Le déplacement des frontières a été évité depuis 10 ans, mais n’est pas pour autant abandonné par les intéressés. Que faire des deux entités actuelles (croato-musulmane et serbe)? Côté croate, certains proposent la création d’une troisième entité pour bien différencier les Croates des Musulmans; d’autres soutiennent la régionalisation avec la suppression des entités, comme si l’Europe des régions pouvait intégrer les individus; ils se trompent car les régions sont trop petites pour éviter le communautarisme. D’ailleurs, ce n’est pas un hasard si, en Occident, les nationalistes/communautaristes de tout poil soutiennent l’idée de l’Europe des régions. Côté serbe, le maintien des entités n’est pas remis en cause même si certaines compétences ont été récemment revues (comme l’armée et la police).
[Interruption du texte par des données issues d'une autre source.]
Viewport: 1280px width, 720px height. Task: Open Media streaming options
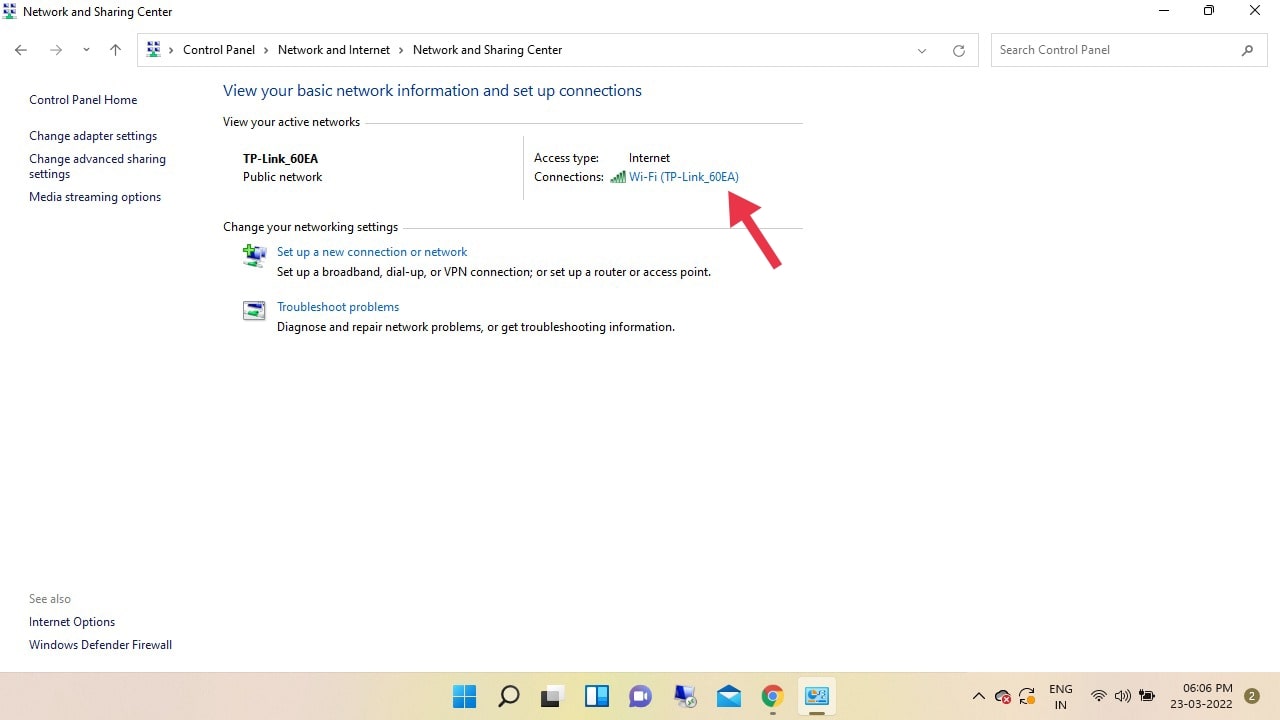95,197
Les Serbes de Bosnie-Herzégovine suivent de près les négociations à propos du Kosovo car, si celles-ci aboutissaient à l’indépendance de cette province serbe, ils pourraient ainsi, eux aussi, légitimement, demander leur indépendance et se séparer de l’actuelle Bosnie-Herzégovine. On devine les conflits futurs liés à ces rapprochements régionaux (Serbes/la Serbie, Croates/Croatie), laissant seuls les Musulmans.

Par conséquent, il manque à cet Etat une Constitution qui définisse et assigne des compétences réelles à l’Etat central, avec des représentants responsables sans connotation communautaire (mais là, je rêve!). Les autochtones devraient pouvoir voter démocratiquement une Constitution qui puisse refléter la volonté de tous. La classe politique reste nationaliste et entretient, bec et ongles, les divisions nationales. La pratique de la corruption, héritée de la Yougoslavie titiste, subsiste et entrave le développement économique du pays. Cause supplémentaire de frustration pour les habitants, la croissance économique annuelle de 5 % demeure insuffisante, le taux de chômage est important (officiellement de 40 %) avec une économie souterraine et une paupérisation de la population: 47 % de la population vivrait autour du seuil de pauvreté fixé à 90 euros/mois.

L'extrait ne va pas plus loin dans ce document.